Some interpolation and simulation methods require the input data to be normally distributed (refer to Examine the distribution of your data for a list of these methods). The normal score transformation (NST) is designed to transform your dataset so that it closely resembles a standard normal distribution. It does this by ranking the values in your dataset from lowest to highest and matching these ranks to equivalent ranks generated from a normal distribution. Steps in the transformation are as follows: your dataset is sorted and ranked, an equivalent rank from a standard normal distribution is found for each rank from your dataset, and the normal distribution values associated with those ranks make up the transformed dataset. The ranking process can be done using the frequency distribution or the cumulative distribution of the datasets.

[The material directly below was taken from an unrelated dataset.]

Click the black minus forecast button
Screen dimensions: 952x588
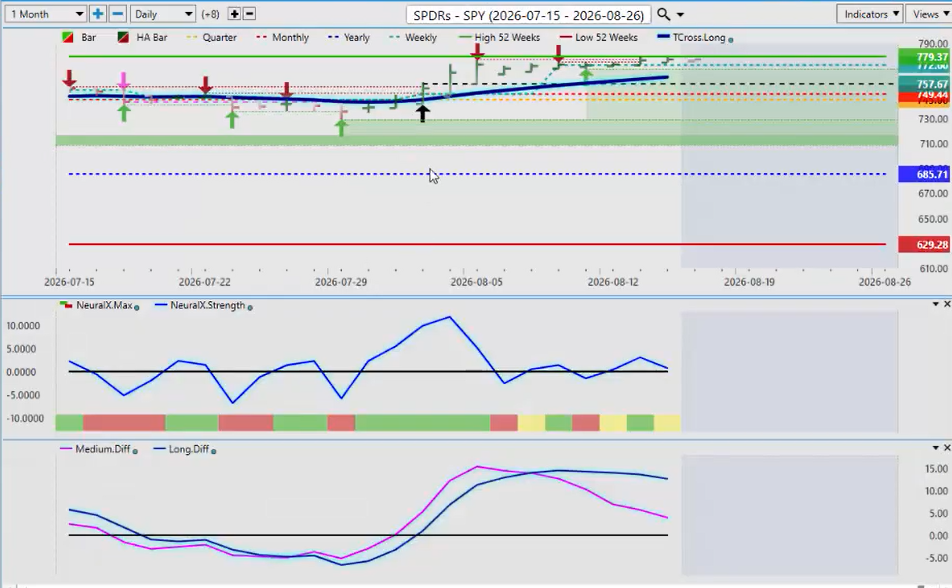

Examples showing histograms and cumulative distributions before and after a normal score transformation was applied are shown below:

Histograms before and after a normal score transformation
Histograms before and after a normal score transformation

Cumulative distributions before and after a normal score transformation
Cumulative distributions before and after a normal score transformation

Approximation methods

In Geostatistical Analyst, there are three approximation methods: direct, linear, and Gaussian kernels. The direct method uses the observed cumulative distribution, the linear method fits lines between each step of the cumulative distribution, and the Gaussian kernels method approximates the cumulative distribution by fitting a linear combination of component cumulative normal distributions. After the Geostatistical Wizard makes predictions on the transformed scale, it automatically transforms them back to the original scale.

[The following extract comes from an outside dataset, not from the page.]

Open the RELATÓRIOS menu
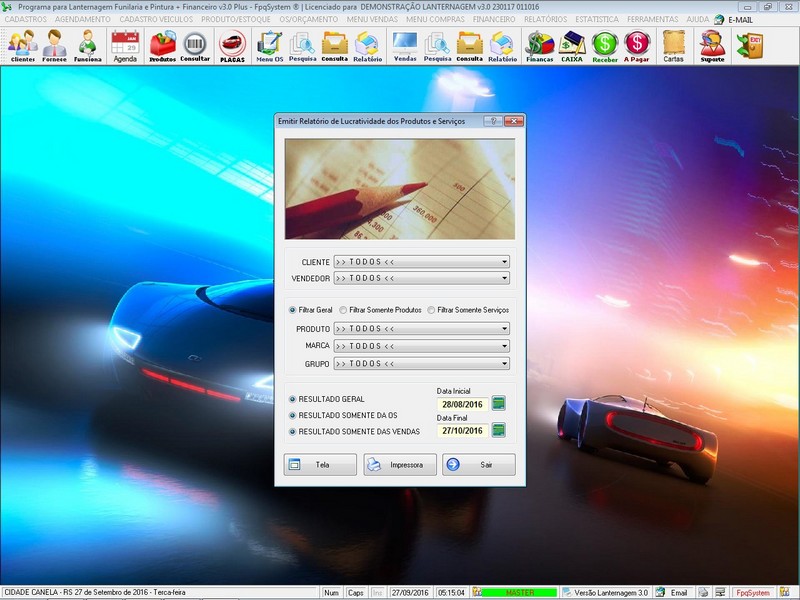coord(545,19)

The choice of approximation method depends on the assumptions you are willing to make and the smoothness of the approximation. The direct method is the least smooth and has the fewest assumptions, the linear method is intermediate, and the Gaussian kernels method has the smoothest reverse transformation but assumes that the data distribution can be approximated by a finite mixture of normal distributions. If this assumption is valid, the Gaussian kernels method produces the best results.


6/24/2013